**READING TEXT**
---------------

Re: A86: ASM Programming Test - div 3

Re: A86: ASM Programming Test - div 3

• To: assembly-86@lists.ticalc.org
• Subject: Re: A86: ASM Programming Test - div 3
• From: Josh Grams <j3grams@earthling.net>
• Date: Thu, 10 Dec 1998 16:01:14 -0400
• Delivered-To: assembly-86-outgoing@towerguard.unix.edu.sollentuna.se
• In-Reply-To: <366EF93B.329A@camoes.rnl.ist.utl.pt>
• References: <004b01be239b$816167a0$60cd928b@david>
• Reply-To: assembly-86@lists.ticalc.org

>David Phillips wrote:
>>
>> I spent about a day trying to figure this out.  It's not possible.  To
>> divide by shifting requires at least a 16 or 32 bit fixed-point number, and
>> it still comes out a little too bit too small (reference: "More Tricks of
>> the Game Programming Gurus").

Shift routines work just fine. If I remember correctly, that's basically
the way hardware dividers (integer) work. This routine divides a by c,
returns quotient in d, remainder in a. Actually, it might not work, I just
kind of dashed it off, let me know if it doesn't. . .

---------------

**AIM**
In the mailing list reply about dividing by 3, where does the division routine put the quotient? The lines after this reply come from a different source.

---------------

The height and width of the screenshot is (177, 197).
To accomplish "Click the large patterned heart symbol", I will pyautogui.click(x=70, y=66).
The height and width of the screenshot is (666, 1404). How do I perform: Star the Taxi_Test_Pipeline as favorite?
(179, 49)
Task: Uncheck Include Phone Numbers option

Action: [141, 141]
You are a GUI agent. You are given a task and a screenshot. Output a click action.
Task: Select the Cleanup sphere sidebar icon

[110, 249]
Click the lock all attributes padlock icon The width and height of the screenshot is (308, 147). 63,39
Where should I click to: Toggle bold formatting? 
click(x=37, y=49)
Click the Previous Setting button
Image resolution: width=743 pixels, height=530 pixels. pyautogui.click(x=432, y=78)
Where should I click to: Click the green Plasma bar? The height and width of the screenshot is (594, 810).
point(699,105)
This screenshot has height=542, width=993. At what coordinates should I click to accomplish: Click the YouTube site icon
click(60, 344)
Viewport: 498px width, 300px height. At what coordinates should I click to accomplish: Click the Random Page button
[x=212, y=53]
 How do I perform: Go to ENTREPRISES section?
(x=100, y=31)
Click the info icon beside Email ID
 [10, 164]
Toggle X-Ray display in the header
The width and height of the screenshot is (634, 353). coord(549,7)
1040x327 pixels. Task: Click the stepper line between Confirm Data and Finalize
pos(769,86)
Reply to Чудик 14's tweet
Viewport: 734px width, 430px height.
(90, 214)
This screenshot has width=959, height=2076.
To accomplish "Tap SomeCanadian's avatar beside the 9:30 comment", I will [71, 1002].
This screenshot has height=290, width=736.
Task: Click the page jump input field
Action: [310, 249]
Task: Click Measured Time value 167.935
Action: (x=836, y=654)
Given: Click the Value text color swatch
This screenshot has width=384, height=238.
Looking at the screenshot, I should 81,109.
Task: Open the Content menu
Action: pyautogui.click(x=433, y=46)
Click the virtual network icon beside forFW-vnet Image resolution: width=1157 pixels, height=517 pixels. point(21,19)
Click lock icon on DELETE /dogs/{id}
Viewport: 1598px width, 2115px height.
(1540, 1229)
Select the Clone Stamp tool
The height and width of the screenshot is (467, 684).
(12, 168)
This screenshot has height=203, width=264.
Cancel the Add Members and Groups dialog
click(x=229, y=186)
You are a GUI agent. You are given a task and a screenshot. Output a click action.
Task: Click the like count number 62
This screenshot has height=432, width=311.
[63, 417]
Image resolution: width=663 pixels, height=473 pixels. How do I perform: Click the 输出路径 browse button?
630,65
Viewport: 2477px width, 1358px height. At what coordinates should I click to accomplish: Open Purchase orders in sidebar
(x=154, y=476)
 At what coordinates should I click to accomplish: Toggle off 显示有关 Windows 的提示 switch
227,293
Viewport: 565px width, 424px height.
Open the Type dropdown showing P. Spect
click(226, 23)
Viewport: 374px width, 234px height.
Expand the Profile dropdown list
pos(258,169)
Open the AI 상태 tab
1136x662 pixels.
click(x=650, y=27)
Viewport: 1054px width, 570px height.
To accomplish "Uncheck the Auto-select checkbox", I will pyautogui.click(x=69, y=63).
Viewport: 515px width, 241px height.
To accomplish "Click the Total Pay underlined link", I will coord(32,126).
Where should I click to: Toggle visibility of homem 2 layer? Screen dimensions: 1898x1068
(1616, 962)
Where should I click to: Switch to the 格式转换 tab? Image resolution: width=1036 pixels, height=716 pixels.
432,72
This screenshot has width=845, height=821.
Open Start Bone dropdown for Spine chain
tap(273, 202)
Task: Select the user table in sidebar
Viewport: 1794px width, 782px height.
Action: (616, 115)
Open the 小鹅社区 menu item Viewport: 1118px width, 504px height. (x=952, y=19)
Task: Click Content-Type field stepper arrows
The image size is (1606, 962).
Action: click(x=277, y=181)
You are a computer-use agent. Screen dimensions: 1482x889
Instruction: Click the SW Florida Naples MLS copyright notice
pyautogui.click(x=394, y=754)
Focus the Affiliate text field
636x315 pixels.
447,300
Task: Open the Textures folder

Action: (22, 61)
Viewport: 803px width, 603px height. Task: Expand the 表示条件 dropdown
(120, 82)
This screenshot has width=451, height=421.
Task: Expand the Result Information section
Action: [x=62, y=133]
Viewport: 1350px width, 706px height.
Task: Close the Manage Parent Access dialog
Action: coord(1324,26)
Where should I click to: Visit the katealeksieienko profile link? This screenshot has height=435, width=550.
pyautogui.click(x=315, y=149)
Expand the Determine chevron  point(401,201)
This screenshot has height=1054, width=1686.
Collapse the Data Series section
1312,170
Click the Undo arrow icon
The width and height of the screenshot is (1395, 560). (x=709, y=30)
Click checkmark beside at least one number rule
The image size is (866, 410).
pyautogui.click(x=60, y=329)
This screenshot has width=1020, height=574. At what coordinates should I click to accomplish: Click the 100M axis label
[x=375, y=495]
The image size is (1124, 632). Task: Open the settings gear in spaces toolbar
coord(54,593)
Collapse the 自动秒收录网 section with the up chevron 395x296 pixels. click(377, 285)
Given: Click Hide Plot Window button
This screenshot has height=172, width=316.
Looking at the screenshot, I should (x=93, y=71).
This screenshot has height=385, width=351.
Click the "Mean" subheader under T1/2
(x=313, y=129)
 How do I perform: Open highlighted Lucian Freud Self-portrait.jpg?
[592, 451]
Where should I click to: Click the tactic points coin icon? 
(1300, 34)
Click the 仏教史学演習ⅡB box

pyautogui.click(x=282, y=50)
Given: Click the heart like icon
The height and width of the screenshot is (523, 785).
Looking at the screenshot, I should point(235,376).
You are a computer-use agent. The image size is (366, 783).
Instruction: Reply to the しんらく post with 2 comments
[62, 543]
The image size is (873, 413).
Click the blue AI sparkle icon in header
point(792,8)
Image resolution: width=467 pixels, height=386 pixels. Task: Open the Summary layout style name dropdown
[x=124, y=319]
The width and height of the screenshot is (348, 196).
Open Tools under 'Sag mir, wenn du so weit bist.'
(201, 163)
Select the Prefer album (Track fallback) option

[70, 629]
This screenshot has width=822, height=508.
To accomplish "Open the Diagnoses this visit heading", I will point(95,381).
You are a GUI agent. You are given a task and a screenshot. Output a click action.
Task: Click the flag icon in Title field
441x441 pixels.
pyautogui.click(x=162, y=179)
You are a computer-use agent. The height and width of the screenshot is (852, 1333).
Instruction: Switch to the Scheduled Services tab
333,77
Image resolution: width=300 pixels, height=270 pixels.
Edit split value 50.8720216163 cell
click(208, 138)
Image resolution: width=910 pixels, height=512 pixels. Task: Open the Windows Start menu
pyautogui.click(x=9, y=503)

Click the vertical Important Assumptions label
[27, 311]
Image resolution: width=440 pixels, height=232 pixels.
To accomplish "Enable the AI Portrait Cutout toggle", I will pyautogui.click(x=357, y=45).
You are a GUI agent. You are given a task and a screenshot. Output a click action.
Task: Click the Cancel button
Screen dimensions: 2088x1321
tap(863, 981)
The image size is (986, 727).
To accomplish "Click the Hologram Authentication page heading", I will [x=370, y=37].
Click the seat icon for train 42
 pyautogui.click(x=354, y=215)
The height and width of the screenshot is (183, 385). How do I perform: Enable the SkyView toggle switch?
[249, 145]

---------------

**TASK OUTPUT**
In d, with the remainder in a.